Data to examine =>
= = = = =

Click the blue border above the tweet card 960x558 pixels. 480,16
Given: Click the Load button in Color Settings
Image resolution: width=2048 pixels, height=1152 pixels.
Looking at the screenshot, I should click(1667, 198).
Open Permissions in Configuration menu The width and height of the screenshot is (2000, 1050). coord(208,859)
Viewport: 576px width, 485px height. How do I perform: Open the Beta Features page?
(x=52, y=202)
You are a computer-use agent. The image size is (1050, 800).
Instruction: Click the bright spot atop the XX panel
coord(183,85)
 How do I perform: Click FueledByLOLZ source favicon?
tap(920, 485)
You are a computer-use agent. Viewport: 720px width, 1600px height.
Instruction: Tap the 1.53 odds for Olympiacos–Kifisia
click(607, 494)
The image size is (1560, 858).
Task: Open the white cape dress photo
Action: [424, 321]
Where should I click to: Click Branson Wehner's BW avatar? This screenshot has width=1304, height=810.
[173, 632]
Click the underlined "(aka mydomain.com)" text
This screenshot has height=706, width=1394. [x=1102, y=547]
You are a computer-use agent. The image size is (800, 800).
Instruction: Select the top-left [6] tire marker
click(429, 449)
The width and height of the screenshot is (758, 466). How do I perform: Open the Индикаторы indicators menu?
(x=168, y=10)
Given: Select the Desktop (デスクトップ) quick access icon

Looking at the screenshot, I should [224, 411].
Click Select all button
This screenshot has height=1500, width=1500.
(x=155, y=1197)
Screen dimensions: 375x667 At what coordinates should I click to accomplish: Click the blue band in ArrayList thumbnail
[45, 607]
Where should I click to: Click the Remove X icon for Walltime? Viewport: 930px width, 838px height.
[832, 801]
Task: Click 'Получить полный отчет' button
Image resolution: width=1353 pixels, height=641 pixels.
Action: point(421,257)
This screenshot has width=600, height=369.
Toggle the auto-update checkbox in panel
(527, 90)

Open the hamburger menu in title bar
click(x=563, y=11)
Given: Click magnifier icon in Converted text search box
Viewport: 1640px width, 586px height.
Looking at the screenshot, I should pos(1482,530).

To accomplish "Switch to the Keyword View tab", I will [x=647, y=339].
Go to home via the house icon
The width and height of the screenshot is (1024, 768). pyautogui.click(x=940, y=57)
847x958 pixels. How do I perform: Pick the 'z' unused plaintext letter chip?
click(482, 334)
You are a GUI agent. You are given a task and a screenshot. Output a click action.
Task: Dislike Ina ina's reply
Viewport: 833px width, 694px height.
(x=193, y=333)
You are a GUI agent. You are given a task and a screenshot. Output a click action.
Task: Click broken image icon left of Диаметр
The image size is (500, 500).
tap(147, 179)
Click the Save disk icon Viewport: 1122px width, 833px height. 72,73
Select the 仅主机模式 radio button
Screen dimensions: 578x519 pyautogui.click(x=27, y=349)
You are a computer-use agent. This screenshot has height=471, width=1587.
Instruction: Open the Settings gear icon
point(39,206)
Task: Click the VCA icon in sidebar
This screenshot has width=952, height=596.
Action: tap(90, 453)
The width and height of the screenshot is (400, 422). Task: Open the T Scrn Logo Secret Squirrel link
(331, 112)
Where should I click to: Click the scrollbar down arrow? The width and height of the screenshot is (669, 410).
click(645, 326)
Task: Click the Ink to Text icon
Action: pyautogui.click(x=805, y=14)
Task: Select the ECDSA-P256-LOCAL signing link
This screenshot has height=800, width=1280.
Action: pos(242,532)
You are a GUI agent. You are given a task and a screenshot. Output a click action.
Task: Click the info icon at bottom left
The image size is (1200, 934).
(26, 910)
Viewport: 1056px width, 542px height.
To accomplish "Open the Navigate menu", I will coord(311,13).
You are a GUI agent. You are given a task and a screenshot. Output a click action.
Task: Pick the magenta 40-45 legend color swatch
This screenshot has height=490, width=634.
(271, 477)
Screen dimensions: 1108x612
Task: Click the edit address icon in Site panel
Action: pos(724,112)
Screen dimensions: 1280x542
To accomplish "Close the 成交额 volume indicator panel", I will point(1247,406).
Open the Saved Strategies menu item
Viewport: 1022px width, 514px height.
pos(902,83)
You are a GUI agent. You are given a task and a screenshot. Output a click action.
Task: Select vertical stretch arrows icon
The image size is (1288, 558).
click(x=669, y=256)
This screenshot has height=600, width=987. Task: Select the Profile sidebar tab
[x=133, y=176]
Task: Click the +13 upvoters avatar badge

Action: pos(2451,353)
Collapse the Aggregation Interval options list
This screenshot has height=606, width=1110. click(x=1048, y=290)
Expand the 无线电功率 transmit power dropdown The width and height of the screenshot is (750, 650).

= = = = =

Task description =>
Once the line containing "Open Permissions in" has been set down, nothing more is wanted; set down each line of the listing above up to it exactly, starting with the first.

Solution to this task =>
Click the blue border above the tweet card 960x558 pixels. 480,16
Given: Click the Load button in Color Settings
Image resolution: width=2048 pixels, height=1152 pixels.
Looking at the screenshot, I should click(1667, 198).
Open Permissions in Configuration menu The width and height of the screenshot is (2000, 1050). coord(208,859)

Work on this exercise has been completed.